The earliest memory I have of the public bus is the Singapore Traction Company’s (STC) service number 1A, in the distinctive Isuzu buses painted silver and green, that my mother used to make her journey to and from Rangoon Road from our home in Toa Payoh in, on her regular trips to the hairdresser, to which I was an unwilling accomplice. Buses used to be painted with colours to identify the bus companies they belonged to: red (Associated Bus Services), blue (Amalgamated Bus Company), yellow (United Bus Limited) or green (STC). That is, until they became the red striped Singapore Bus Service (SBS) buses that by the time I was old enough to venture into taking the bus on my own, the various bus companies had merged into. I was in Primary 4 then, and having finally persuaded my parents to allow me what I had craved for – the freedom of going to school by the public bus, I was on my own against the world, that was, only for the journey to school – as my parents were concerned about me having to cross the busy Thomson Road in the evening to catch the bus back.
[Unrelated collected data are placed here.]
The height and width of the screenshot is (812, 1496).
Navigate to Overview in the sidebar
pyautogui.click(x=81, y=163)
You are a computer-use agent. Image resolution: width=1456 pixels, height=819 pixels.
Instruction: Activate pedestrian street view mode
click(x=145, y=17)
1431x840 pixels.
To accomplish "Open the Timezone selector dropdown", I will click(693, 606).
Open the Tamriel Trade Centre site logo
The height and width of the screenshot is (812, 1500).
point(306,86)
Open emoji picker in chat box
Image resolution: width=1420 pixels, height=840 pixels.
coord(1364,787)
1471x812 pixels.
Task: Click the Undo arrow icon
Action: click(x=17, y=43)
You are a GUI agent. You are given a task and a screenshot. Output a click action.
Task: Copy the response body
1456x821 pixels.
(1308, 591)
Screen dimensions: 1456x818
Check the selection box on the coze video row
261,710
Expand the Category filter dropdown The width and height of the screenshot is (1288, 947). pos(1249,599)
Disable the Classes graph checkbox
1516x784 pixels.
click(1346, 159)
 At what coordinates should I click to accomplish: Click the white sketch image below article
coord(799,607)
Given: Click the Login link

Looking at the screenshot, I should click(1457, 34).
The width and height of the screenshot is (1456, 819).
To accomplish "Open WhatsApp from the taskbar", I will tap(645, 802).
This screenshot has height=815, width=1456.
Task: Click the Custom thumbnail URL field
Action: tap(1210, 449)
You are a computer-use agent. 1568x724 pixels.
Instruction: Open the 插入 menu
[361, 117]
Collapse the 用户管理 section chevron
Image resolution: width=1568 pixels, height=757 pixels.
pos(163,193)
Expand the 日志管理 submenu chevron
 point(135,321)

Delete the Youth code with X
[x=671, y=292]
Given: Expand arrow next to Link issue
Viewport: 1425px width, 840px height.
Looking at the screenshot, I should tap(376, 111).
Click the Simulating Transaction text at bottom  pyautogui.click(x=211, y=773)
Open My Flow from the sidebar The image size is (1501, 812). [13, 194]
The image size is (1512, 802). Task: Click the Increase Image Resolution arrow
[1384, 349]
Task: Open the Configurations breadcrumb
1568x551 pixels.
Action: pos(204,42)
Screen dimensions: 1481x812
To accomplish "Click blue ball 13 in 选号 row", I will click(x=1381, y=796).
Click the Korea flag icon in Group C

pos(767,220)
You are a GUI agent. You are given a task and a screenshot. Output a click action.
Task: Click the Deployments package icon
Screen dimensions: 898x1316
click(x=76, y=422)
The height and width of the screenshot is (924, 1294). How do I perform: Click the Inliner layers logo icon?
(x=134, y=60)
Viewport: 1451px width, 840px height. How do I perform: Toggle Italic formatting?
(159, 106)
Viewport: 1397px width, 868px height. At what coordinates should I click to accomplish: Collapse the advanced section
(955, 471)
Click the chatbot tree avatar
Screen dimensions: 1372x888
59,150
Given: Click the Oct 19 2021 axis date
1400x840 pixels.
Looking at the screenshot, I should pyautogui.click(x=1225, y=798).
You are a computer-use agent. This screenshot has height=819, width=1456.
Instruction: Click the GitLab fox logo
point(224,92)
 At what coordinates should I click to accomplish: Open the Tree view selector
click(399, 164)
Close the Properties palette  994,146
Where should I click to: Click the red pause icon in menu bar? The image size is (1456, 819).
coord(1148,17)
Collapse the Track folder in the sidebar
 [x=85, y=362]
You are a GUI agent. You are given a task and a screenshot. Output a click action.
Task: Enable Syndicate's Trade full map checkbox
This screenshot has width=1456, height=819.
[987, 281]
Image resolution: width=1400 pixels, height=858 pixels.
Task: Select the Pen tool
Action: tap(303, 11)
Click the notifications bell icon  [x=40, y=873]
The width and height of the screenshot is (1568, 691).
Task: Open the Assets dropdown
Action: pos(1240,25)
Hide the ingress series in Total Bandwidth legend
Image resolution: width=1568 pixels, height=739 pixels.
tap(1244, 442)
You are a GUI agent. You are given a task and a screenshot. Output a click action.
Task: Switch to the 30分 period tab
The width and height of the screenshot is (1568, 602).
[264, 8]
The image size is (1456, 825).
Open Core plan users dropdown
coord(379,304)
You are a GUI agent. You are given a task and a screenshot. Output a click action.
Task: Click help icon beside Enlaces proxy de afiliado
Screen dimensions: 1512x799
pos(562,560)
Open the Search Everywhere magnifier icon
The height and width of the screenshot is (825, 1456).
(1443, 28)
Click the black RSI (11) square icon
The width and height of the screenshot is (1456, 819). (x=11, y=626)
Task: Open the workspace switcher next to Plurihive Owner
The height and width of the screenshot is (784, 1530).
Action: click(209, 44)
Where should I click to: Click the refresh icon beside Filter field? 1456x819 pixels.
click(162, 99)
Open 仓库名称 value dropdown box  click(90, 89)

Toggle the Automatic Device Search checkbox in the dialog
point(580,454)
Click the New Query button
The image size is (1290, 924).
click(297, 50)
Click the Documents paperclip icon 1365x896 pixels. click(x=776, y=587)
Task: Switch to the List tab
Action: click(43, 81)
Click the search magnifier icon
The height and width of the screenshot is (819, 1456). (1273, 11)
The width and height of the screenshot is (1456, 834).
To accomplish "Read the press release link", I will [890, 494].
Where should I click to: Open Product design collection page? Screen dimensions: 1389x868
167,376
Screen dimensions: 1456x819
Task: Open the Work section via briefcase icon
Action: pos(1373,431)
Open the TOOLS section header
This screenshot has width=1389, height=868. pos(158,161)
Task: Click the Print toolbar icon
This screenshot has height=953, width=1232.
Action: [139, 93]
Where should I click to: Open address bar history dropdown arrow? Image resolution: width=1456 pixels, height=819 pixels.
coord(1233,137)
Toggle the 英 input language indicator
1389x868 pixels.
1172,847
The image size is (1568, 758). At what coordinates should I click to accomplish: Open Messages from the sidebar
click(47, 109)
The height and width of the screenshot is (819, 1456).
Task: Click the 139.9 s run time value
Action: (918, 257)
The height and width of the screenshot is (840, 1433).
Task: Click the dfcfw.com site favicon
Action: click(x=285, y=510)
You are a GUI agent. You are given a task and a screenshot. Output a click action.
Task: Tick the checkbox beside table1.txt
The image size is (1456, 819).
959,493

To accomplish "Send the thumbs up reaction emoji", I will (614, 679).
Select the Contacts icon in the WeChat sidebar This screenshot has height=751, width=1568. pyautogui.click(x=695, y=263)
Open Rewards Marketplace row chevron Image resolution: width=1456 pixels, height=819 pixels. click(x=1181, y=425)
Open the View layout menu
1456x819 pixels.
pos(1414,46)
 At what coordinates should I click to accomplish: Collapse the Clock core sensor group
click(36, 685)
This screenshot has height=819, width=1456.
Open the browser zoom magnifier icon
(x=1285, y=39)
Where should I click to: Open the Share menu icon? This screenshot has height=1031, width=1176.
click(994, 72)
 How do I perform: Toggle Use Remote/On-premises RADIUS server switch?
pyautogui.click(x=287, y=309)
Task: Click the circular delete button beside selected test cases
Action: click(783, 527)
I had a choice of two bus services then, 149 and 150, which would bring me from the bus stop along Lorong 4 Toa Payoh to my school in Thomson Road. Service number 150 would take a longer route that went past Bradell Road and Marymount Convent. On one of my first trips by bus, I recall that my ticket was blown out of my hand by a gust of wind that came through the opened windows of the bus as I held it in my hand having just collected it from the bus conductor – I looked at the conductor who just shrugged his shoulders as if to tell me I was on my own … it left me terrified for the rest of my journey, fearful that a ticket inspector would board the bus.
Full freedom came with what we referred to as the “bus pass”, that with a monthly concession stamp which we purchased for $4 affixed to the designated spot on the pass, allowed us the freedom of the buses – unlimited travel! Then, we could do what we wanted. Hop on and off at will, and discover where we could go with the buses.
This was particularly useful, as it was then possible for me to join my friends with whom I used to play football with for games against other teams outside of Toa Payoh, as well on a particular trip I remember making to a sports shop along Bras Basah Road to pick a team jersey.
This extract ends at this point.